Die Erde entstand vor ungefähr 4,56 Milliarden Jahren als Zufallsprodukt bei der Verdichtung von Asteroiden, Gas und Staub; diese Einzelteile wurden durch die eigene Schwerkraft zusammengepresst. Damals war die Erde ein äußerst ungemütlicher Ort: Ihre gesamte Oberfläche war von heißem, flüssigem Gestein bedeckt.
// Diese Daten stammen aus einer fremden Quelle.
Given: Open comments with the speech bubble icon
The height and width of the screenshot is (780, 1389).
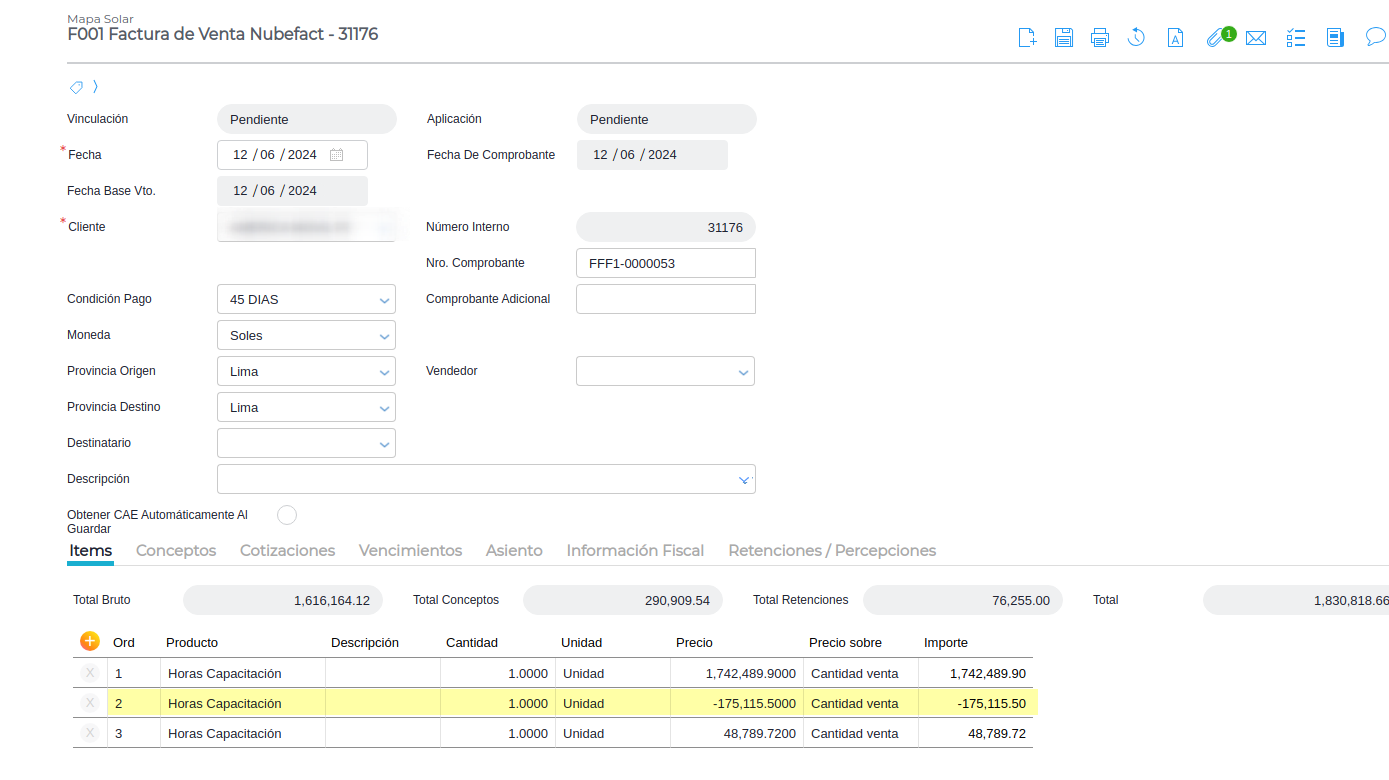Looking at the screenshot, I should tap(1376, 38).
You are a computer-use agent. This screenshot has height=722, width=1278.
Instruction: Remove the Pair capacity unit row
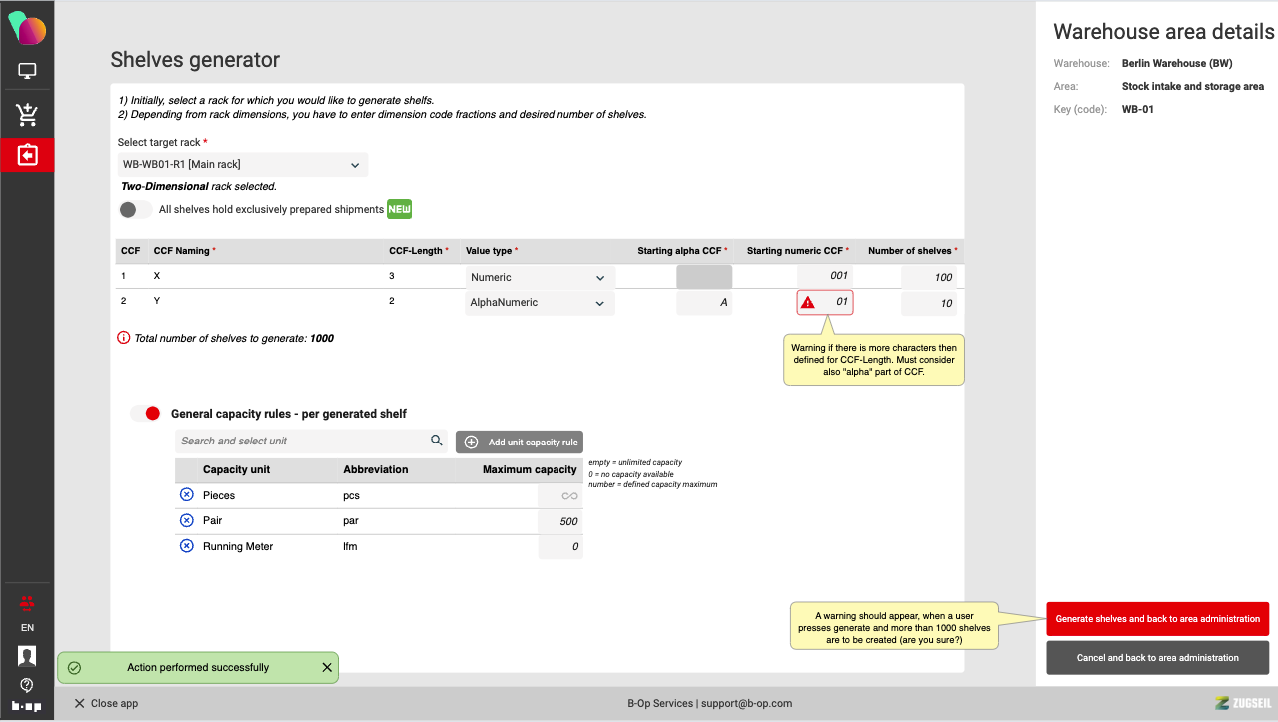coord(186,520)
Die ersten Kontinente bildeten sich, als dieses Meer aus Magma vor circa 4,5 Milliarden Jahren langsam abkühlte und erstarrte, doch es gab noch keine Ozeane und auch keine Luft.

Über Hunderte Millionen Jahre hinweg wurde der junge Planet von weiteren Asteroiden bombardiert, aber diese Einschläge waren nicht nur zerstörerisch. Sie lieferten die chemischen Zutaten, welche die allerersten Lebensformen und auch Wasser entstehen ließen.1 Vor etwa 3,9 Milliarden Jahren beruhigte sich die Erde, und in den Tiefen der ersten Ozeane entwickelten sich einfache Lebensformen um hydrothermale Spalten im Meeresboden, aus denen extrem heißes, stark mineralisiertes Wasser strömte.2 Zu diesen Lebensformen gehörten die allerersten Bakterien.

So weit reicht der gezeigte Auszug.